Thu Jun 1 09:56:17 CEST 2017

> On 29 May 2017, at 15:19, Meier-Vieracker, Simon <simon.meier at tu-berlin.de> wrote:
> 
> is there a way to find the shortest and longest text in a CWB-corpus? Something like <text>[]*</text> and then ordering the results by number of tokens?

Not within CQP, but if you're working in a proper Unix-style environment, you can do it from the command line with awk, sort, etc.  For example shows the ten longest texts with

	cwb-s-decode BNC -S text_id | awk -F"\t" '{print $2 - $1 + 1, $3}' | sort -nr | head -10

Where $2 - $1 + 1 (= text end - text start + 1) is the length of a given text in # tokens.  Changing "sort -nr" to "sort -n" will give you the 10 shortest texts instead.

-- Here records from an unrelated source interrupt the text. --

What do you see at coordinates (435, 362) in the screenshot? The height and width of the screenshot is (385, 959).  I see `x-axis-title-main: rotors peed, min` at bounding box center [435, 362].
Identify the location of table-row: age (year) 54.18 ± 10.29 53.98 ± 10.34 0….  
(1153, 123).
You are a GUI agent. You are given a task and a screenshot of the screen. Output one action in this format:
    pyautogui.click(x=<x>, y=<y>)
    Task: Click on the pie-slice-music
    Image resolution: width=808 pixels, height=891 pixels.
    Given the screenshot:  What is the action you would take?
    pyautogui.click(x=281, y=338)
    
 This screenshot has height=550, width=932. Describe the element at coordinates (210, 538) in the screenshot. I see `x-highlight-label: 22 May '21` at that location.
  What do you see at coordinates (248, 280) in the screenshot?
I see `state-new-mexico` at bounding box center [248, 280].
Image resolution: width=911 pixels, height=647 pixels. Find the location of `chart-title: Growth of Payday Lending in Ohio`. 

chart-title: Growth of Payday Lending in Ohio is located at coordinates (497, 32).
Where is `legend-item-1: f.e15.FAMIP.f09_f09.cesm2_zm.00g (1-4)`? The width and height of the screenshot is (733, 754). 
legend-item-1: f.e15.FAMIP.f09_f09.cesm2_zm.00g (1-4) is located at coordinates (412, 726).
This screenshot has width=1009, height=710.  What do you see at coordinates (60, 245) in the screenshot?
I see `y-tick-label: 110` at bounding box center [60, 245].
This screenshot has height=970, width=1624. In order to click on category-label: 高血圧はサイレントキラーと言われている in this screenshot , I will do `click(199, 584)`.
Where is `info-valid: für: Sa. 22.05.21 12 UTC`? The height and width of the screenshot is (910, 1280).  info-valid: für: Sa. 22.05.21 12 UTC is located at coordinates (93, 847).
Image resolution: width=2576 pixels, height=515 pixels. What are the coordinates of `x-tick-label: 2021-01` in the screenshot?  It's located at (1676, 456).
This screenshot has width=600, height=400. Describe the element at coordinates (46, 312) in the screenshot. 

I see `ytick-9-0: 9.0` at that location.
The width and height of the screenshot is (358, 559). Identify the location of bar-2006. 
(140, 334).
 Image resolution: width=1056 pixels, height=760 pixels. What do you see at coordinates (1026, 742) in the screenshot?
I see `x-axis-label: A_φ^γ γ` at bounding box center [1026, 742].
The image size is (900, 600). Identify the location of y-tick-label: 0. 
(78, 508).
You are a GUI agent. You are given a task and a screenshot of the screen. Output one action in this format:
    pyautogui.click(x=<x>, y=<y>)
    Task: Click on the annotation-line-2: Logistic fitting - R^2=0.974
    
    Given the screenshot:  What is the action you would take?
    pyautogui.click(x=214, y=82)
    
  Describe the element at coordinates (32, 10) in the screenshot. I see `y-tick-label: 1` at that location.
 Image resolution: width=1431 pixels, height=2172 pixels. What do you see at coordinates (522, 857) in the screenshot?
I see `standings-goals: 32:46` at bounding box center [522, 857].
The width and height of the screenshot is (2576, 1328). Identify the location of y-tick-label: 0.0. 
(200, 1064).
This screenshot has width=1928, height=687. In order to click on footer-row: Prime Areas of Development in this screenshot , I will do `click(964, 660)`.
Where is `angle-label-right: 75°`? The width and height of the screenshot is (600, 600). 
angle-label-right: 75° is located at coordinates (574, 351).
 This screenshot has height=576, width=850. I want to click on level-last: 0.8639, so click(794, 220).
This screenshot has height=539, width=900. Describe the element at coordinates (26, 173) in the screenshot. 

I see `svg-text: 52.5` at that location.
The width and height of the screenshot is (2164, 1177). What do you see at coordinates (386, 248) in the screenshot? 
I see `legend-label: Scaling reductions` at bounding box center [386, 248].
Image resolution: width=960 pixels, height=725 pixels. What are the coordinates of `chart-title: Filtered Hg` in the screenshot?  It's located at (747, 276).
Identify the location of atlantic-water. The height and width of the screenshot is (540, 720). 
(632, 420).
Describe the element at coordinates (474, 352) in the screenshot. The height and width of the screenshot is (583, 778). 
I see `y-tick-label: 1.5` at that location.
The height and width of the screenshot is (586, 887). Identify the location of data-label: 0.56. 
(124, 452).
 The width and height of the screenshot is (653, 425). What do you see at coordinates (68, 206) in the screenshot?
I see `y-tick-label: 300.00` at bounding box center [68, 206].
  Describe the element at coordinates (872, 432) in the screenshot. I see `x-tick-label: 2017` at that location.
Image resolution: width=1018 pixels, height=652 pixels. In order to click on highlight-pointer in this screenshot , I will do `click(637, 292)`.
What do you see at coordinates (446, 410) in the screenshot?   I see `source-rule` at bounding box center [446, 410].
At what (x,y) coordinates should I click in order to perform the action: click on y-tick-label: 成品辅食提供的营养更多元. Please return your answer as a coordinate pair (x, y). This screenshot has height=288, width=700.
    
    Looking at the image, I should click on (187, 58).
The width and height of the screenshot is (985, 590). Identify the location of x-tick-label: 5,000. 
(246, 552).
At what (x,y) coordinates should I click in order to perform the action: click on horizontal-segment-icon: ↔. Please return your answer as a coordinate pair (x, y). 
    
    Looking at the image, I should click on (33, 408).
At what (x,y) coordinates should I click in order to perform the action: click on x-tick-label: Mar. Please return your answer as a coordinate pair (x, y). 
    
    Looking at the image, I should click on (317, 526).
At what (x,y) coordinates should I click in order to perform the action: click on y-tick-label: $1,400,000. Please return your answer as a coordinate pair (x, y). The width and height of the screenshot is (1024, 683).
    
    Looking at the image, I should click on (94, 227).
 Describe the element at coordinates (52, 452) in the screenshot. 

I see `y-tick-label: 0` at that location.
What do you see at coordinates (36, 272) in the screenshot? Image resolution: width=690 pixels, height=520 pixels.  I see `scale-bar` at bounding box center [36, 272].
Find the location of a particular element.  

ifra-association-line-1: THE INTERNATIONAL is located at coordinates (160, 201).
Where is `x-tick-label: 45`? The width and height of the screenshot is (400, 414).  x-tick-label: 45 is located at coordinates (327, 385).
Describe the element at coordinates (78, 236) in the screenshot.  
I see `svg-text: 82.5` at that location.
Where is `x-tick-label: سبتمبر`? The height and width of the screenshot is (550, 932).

If you don't have text IDs (or titles, or some other unique identifiers), you could simply print the start cpos in the third column and use it to locate the respective text in CQP (though that's rather inefficient).

	cwb-s-decode BNC -S text | awk -F"\t" '{print $2 - $1 + 1, $1}' | sort -n | head -10

Showing that the shortest text in the BNC starts at cpos 70473801.  In CQP you can then do

	BNC;
	<text> [ _ = 70473801 ] expand to text;

to select the entire text.  (You may know that _ is a reference to the current token, which is normally used to access s-attribute values. However, when used in bare form it evaluates to the corpus position as an integer value.)

The same tricks can be achieved within a CQP session using pipes, e.g.

	BNC;
	Texts = <text> [] expand to text;
	tabulate Texts match, matchend, match text_id > "| awk -F'\t' '{print $2 - $1 + 1, $3}' | sort -n | head -10";

Best,
Stefan